Leave every picture out and give back the lines below from the first through the line that holds "This screenshot has height=400, width=600.", exactly as written.
>>>>>
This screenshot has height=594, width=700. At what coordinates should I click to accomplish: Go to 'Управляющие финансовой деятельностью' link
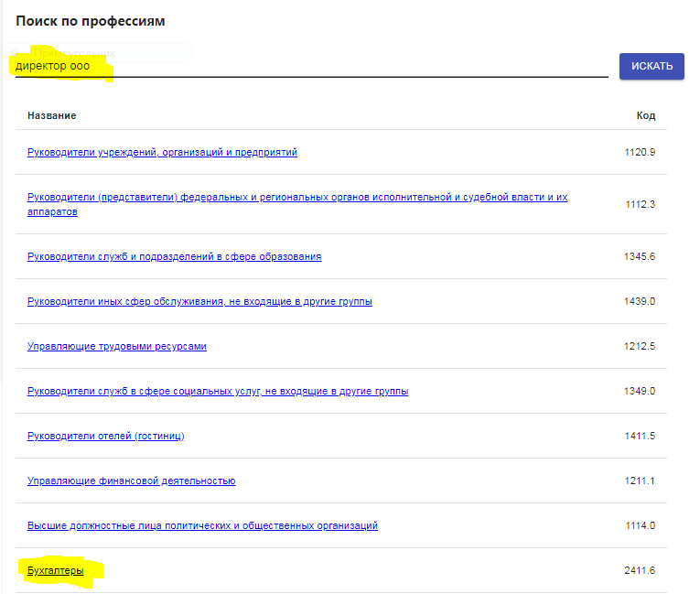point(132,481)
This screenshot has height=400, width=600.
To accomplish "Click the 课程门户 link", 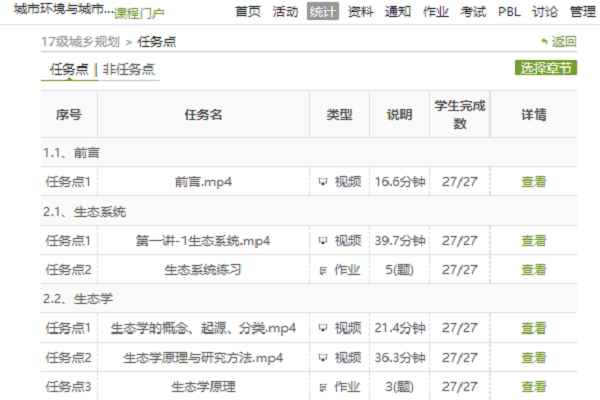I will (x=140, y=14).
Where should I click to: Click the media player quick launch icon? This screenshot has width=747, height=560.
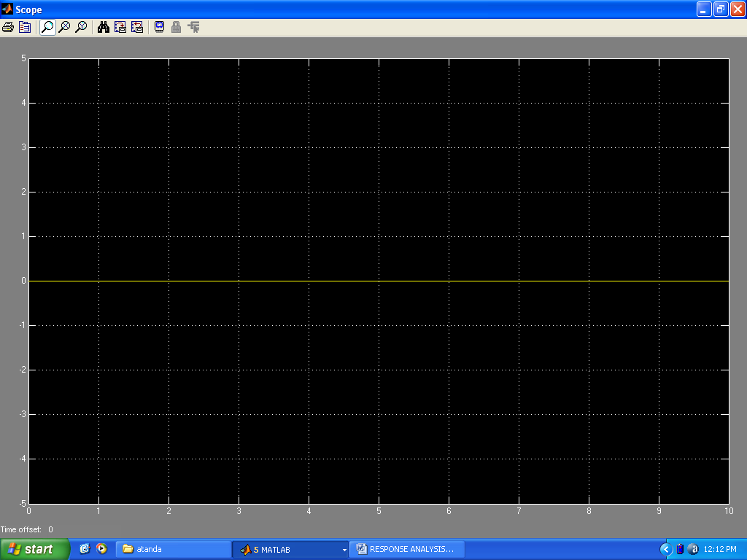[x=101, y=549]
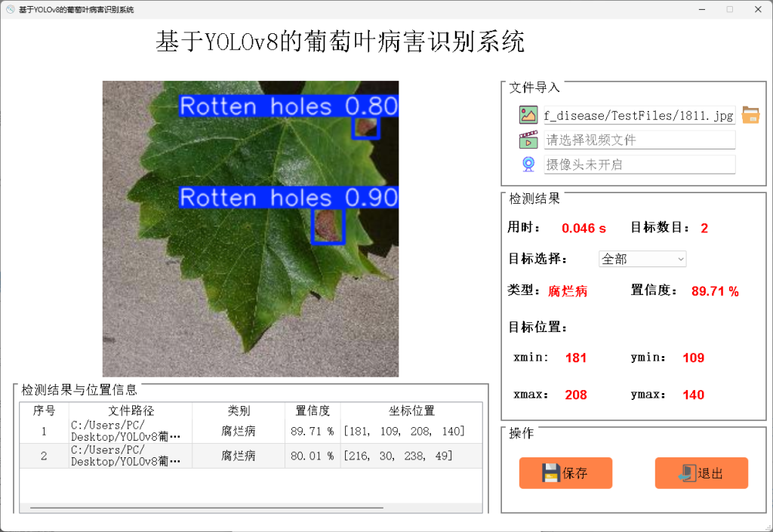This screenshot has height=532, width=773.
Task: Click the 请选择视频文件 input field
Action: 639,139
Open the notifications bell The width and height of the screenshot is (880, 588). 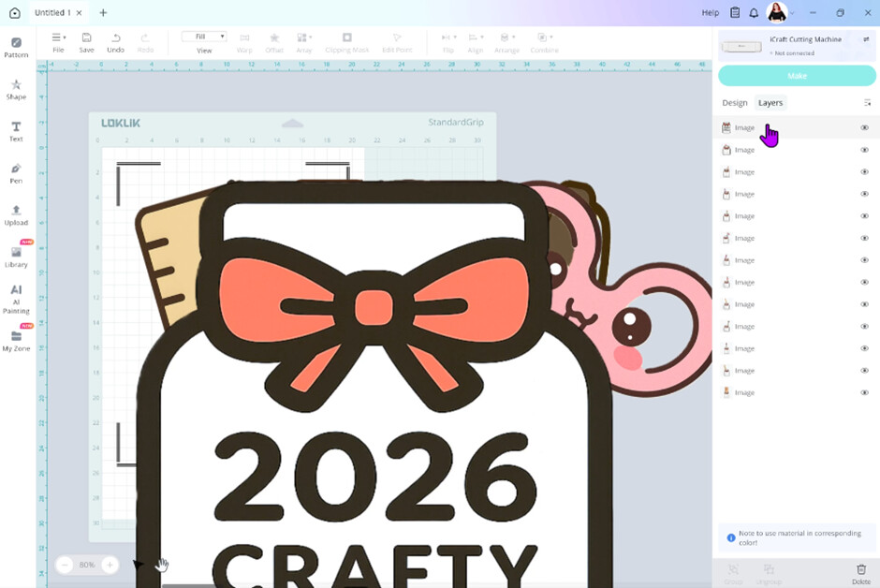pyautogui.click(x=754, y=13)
<<<<<
Response:
This screenshot has height=594, width=700. At what coordinates should I click to accomplish: Go to 'Управляющие финансовой деятельностью' link
point(132,481)
This screenshot has height=400, width=600.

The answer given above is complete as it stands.